Common in those days on the goldfields. Very make-do. A sort of fancy tent.
Phil’s brother, John Edward, kept a diary. On Monday July 31st 1871, he wrote:
‘Pasting paper in the tent. Philip & I fell out over it, jolly row & fight in consequence. Atehita gave Mrs Leyland her decided opinion on the subject, which was that I was no good for any work, but all for fighting,’
Sounds like the Maori woman had the measure of granddad’s brother. Only good for fighting.
There’d be some form of wooden lining nailed up to the frame. Match-board was what they sometimes called it. And the paper might be whatever was to hand to cover over the gaps.
Two days later John Edward wrote: ‘Pasted up some engravings in the tent’. Evidently he wanted something artistic.
That’s what was preferred.

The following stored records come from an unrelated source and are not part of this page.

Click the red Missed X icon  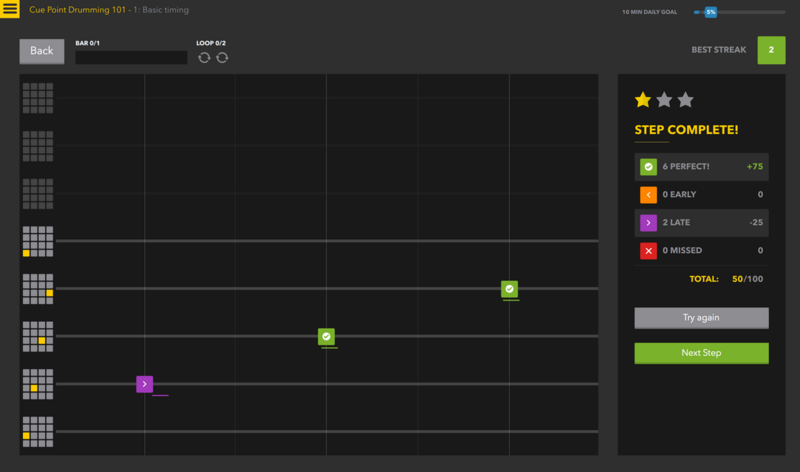(x=648, y=251)
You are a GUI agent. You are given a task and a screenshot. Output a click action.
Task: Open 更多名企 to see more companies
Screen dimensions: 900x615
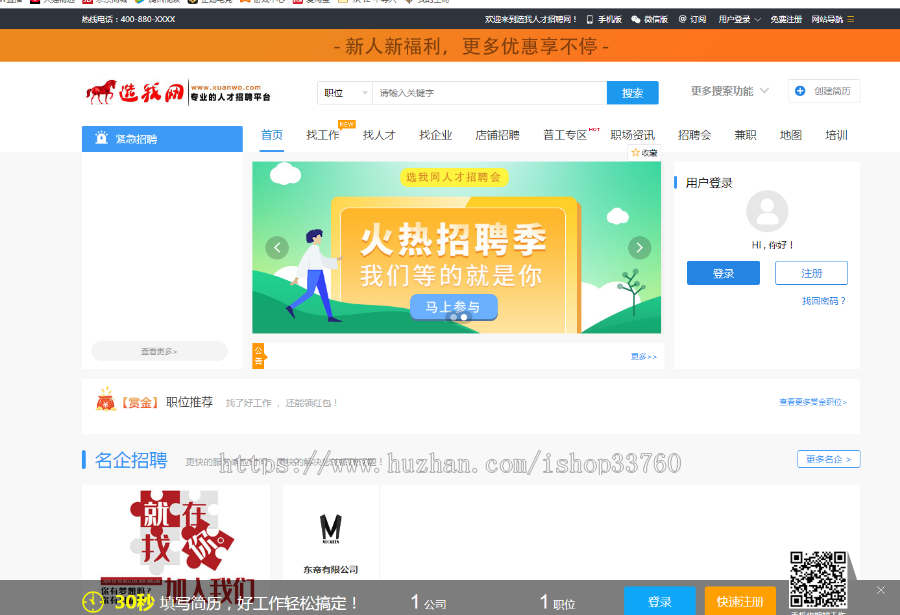tap(828, 459)

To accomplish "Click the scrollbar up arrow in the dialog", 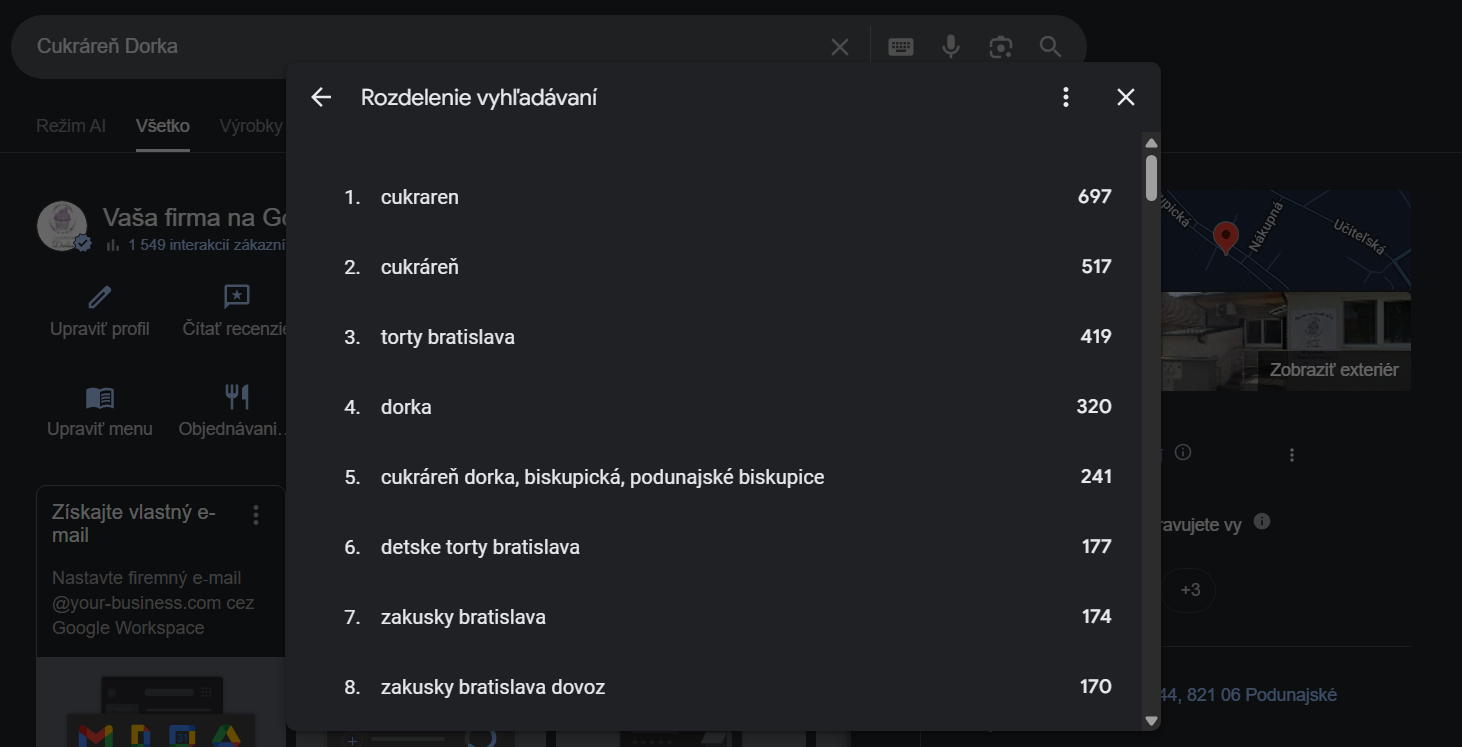I will (x=1151, y=144).
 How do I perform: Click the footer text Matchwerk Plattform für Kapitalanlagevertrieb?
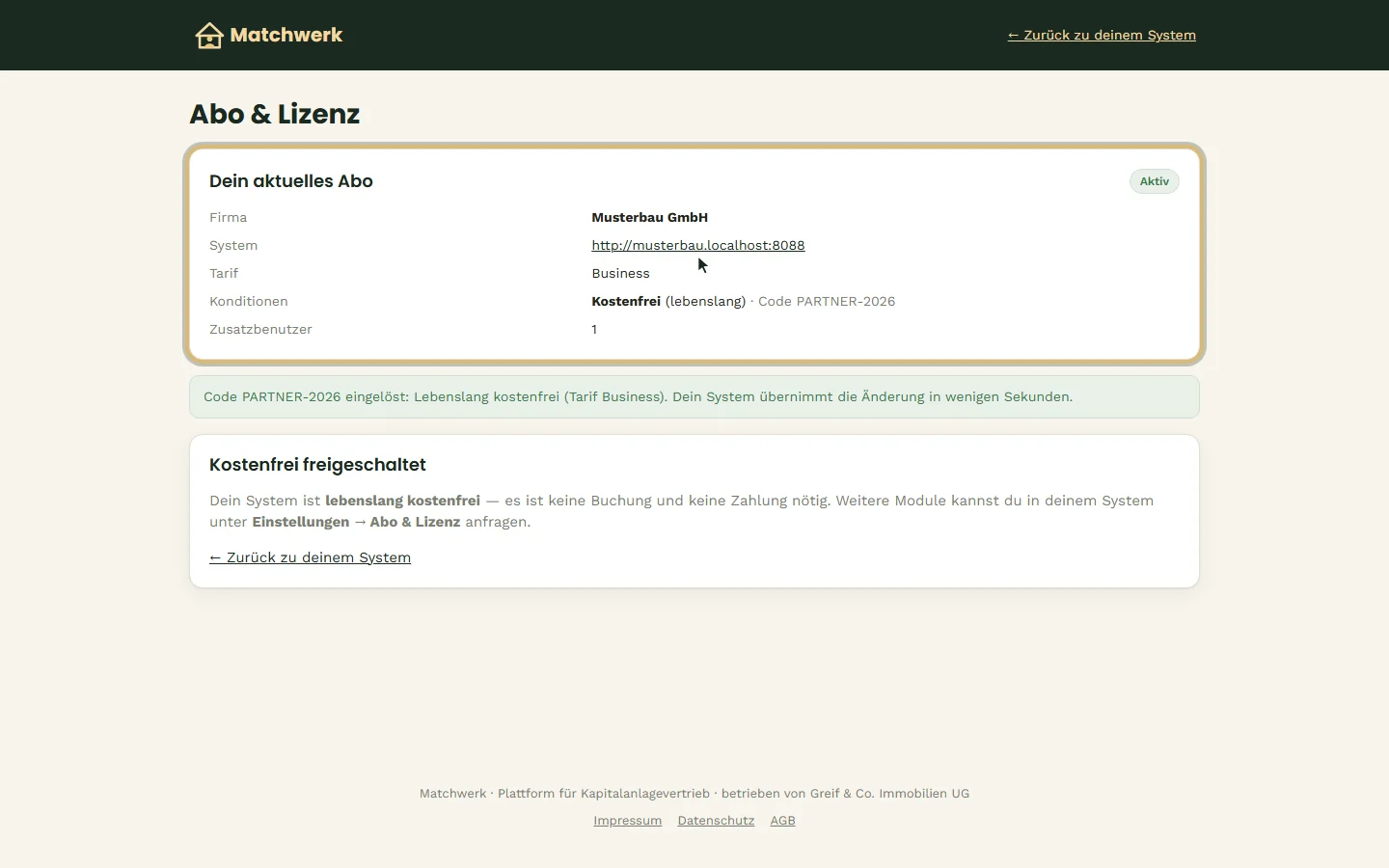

Of course, in later years we’d get proper wallpaper, in rolls, like these days, but it was applied differently. The common practice was to first of all drape the walls with stuff called scrim — a lightweight sacking material, like a cheap hessian — and you’d tack it to the wall planks to stretch it tight and flatten it out and secure it. Then you’d cover it with whatever took your fancy. Now, with all the preparation it wasn’t a quick or inexpensive thing to do, but it was done.
To cut down the cost some ladies used their own home-made paste. You could buy proper paste but it was pricey and you needed heaps of it, because the scrim soaked it up, and you wanted to apply enough to stop the paper falling off. So the cheapest solution was to mix up a blend of flour and water — common flour — and if you knew the recipe and got the proportions right it made an excellent paste. Very good. And you could make it up by the bucketful. No problem. Cheap.
Of course, that whole system was subject to problems, in spite of being an economical solution. You’d get the whole thing done and looking fancy and then the timber underneath might move a bit, or shrink and allow the tacks to come loose and the scrim would wrinkle and fold, or worse still it would billow a bit when you got a good wind. See, those old houses had plenty of gaps. There was nothing such as a draft-proof house, just an outer skin of weather-boards nailed to the frame, and some six by ones or whatever planks nailed on the inside. No such thing as building paper. So the use of scrim and wall-paper was not done just for the looks, it was a practical way to stop the draft.
Didn’t the paste go mouldy after a while?
That was fixed by adding a bit of salt to the mix. Salt stops the decay. It was common for all sorts of things to be salted, including wallpaper paste.